Music

El Remolón’s “Wari Wawa” is Perfect for Your ‘Vibes’ Playlist

Lead Photo: Photo by Soledad Sturla
Photo by Soledad Sturla
Read more

Walking the line between reverence and innovation, Sonidos Raíces del Perú shines brighter when it steps right in the middle, a foot on each side of the border. This record vibrates when its team of producers add beats, sweeping synths, and bass lines to tracks that sample and reinterpret traditional music from Peru.

Sounds and Colours is responsible for this new collection of artists reworking Andean sounds. The imprint previously gave us another fusion of indigenous rhythms and modern day electronics in SIBÖ Revisited, by the Costa Rican and Brazilian tandem Nillo & Sentidor. While both projects have similar theoretical approaches – they take music from the region and match it with modern producers – they’re decidedly different records altogether.

Sonidos Raíces Del Perú starts with the recordings of French filmmaker Vincent Moon, who visited the area and documented all the music he found while in Perú, taping everything from field recordings to noise projects to traditional songs sung and played by natives in different provinces. These recordings resulted in a mammoth collection of 33 films and accompanying soundtracks (both films and albums are available for free online). The label gathered an eclectic crew of Latin American producers to reinterpret his recordings.

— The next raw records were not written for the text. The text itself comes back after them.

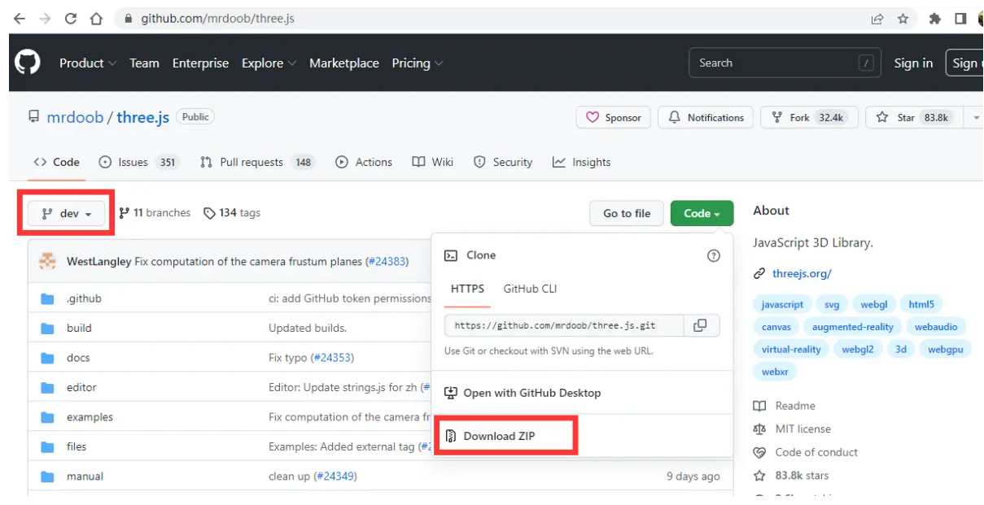This screenshot has height=505, width=984.
Task: Bookmark this page with star icon
Action: (902, 18)
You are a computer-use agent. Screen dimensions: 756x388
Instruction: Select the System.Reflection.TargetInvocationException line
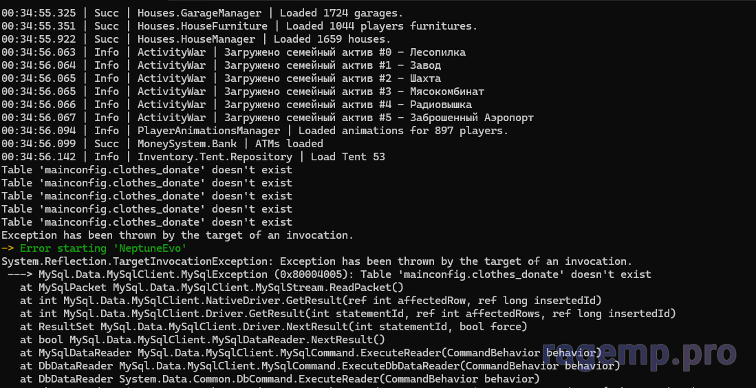(316, 261)
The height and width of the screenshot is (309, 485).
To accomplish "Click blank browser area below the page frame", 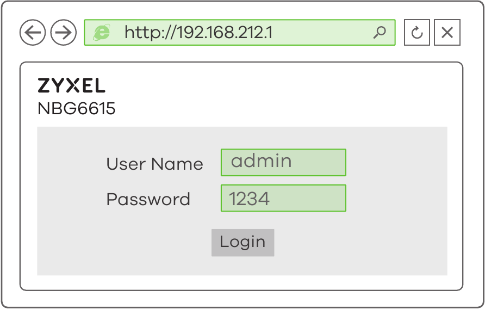I will point(243,299).
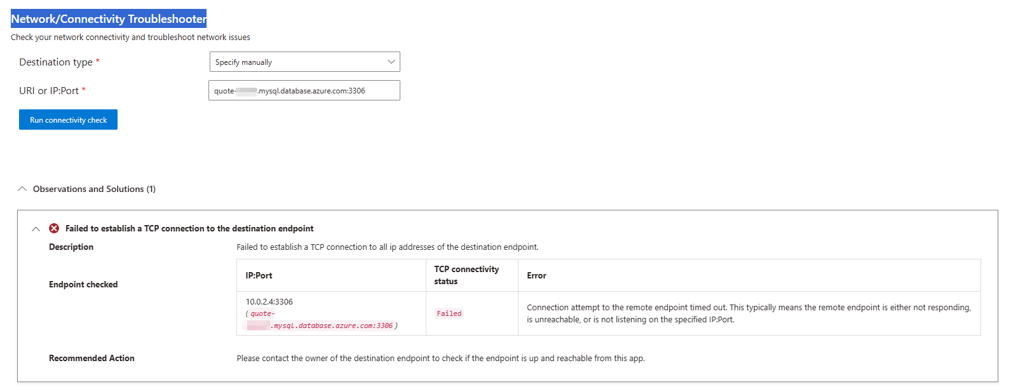Click the Observations and Solutions (1) title

(94, 189)
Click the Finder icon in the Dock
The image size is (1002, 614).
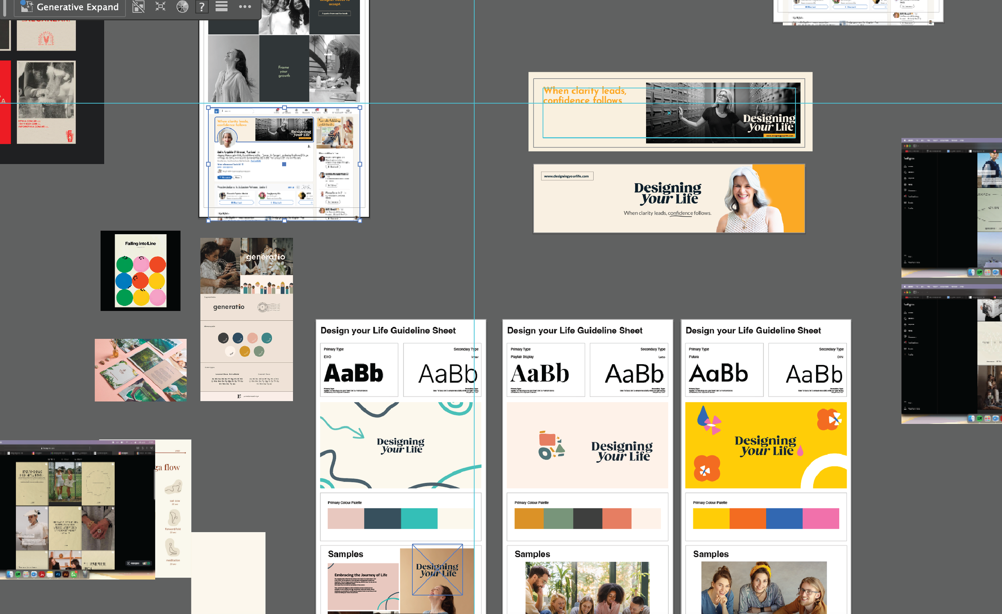point(9,575)
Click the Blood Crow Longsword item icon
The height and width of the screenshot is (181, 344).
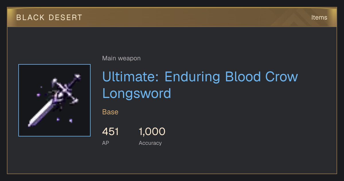[x=54, y=100]
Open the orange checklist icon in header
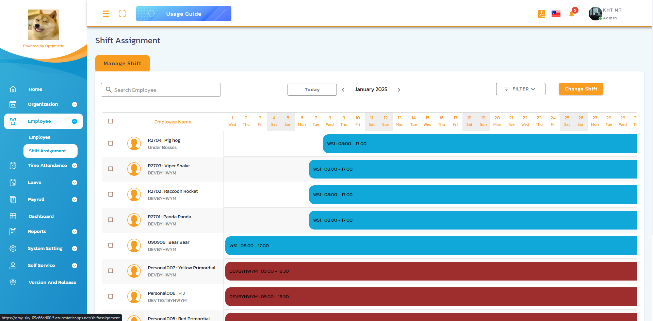The width and height of the screenshot is (653, 321). click(x=542, y=14)
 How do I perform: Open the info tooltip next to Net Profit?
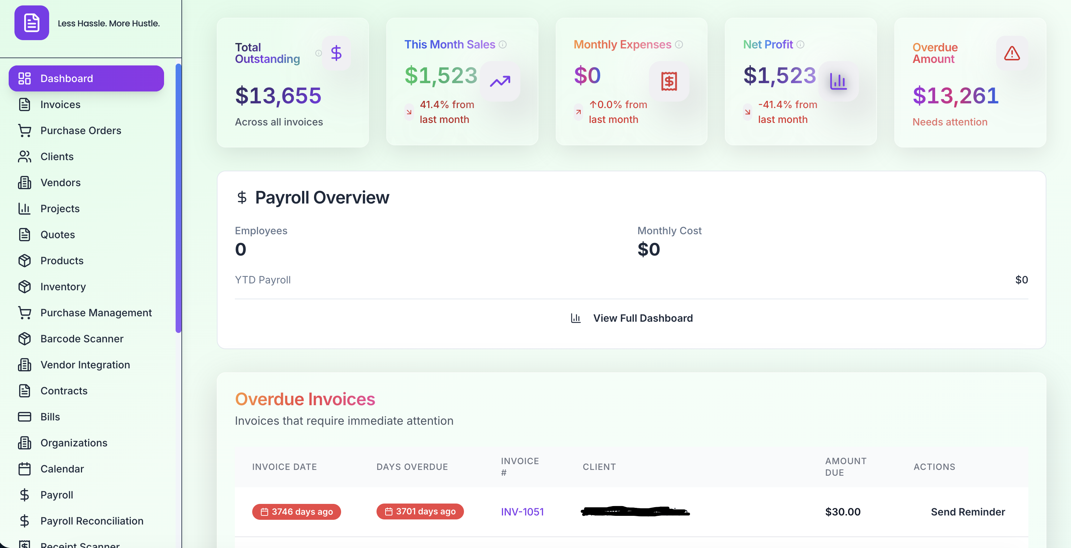[x=800, y=44]
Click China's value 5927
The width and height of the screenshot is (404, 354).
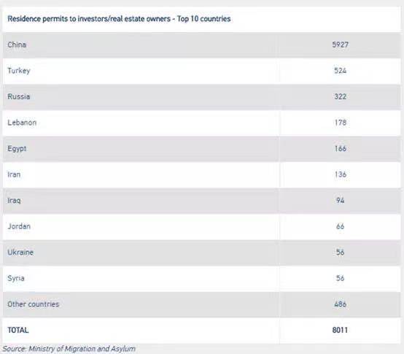pos(340,45)
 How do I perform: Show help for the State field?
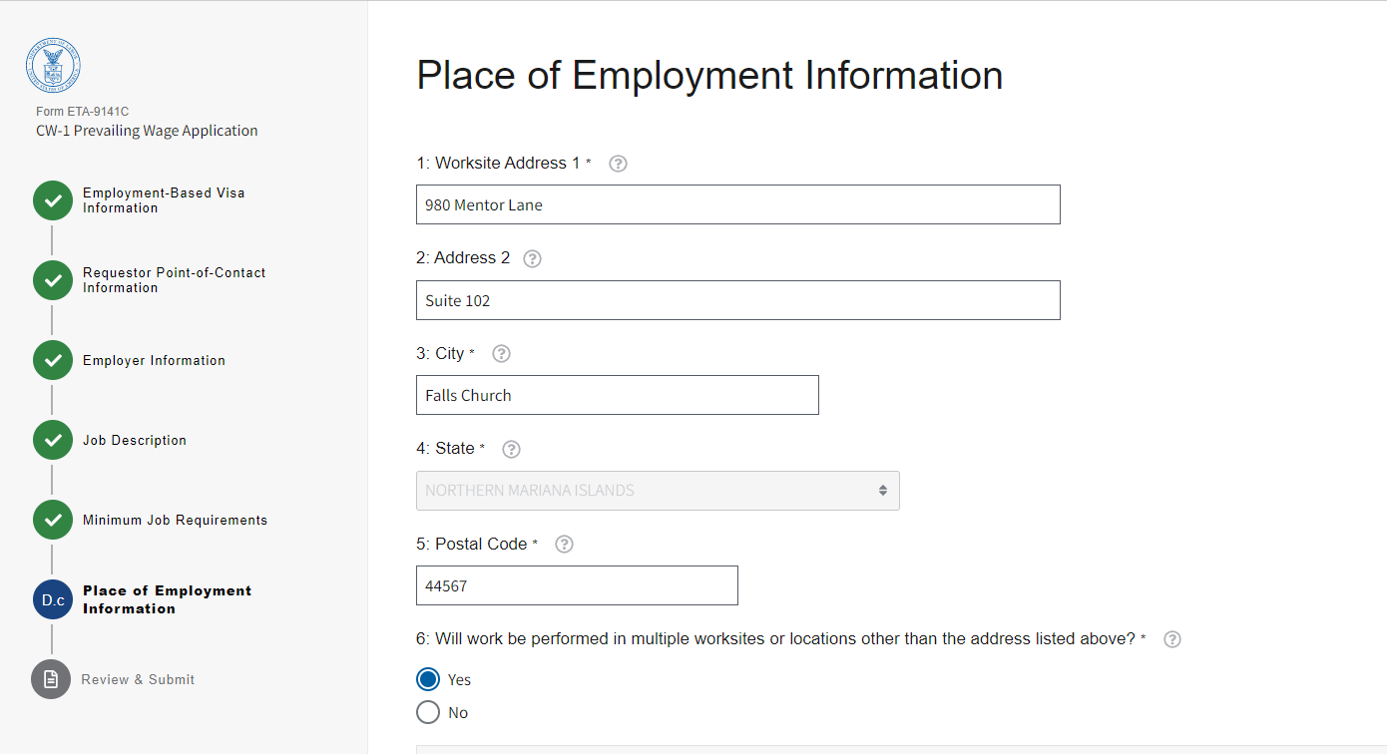point(511,449)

Though the album collects different production styles, each beatmaker stands on their own two feet. Quixosis adds glitchy strokes to ancestral chanting; Pigmalião blends a slow cumbia dub riddim with field recordings; El Sueño De La Casa Propia integrates strummed charango chords side by side with almost dramatic synths; and Ed Bird throws a downright dance party with a hard uptempo beat. Psilosamples embarks on a journey into sound exploration that lets its pieces fall into place by the time the gentle beat drops. Nillo & Sentidor bring forth a beauty of an Andean melody with sweeping synths and a slow burning drum machine pattern.

Argentina’s El Remolón (aka Andrés Schteingart) provides one of the album’s peaks with “Wari Wawa.” Originally a folk ditty sung by Edith Ramos Guerra, a soprano singer from Puno dedicated to interpreting the vast catalog of traditional songs from the high Peruvian plateau, Remolón’s reimagining builds a bed of synths that matches the mood of the melody and Ramos Guerra’s high-pitched, emotional singing. Considering how Remolón’s work usually includes women’s voices, his pick for source material makes sense, resulting in a song that successfully captures the essence of the project.

For a record that tries to find common ground between ancient music from Central America and modern electronic sounds, Sonidos Raíces Del Perú is a seamless and well-rounded effort. The record is carried not by its anthropological or cultural value, but by the new language of self-expression it creates.

Sonidos Raíces del Perú drops on June 17 via Sounds and Colours.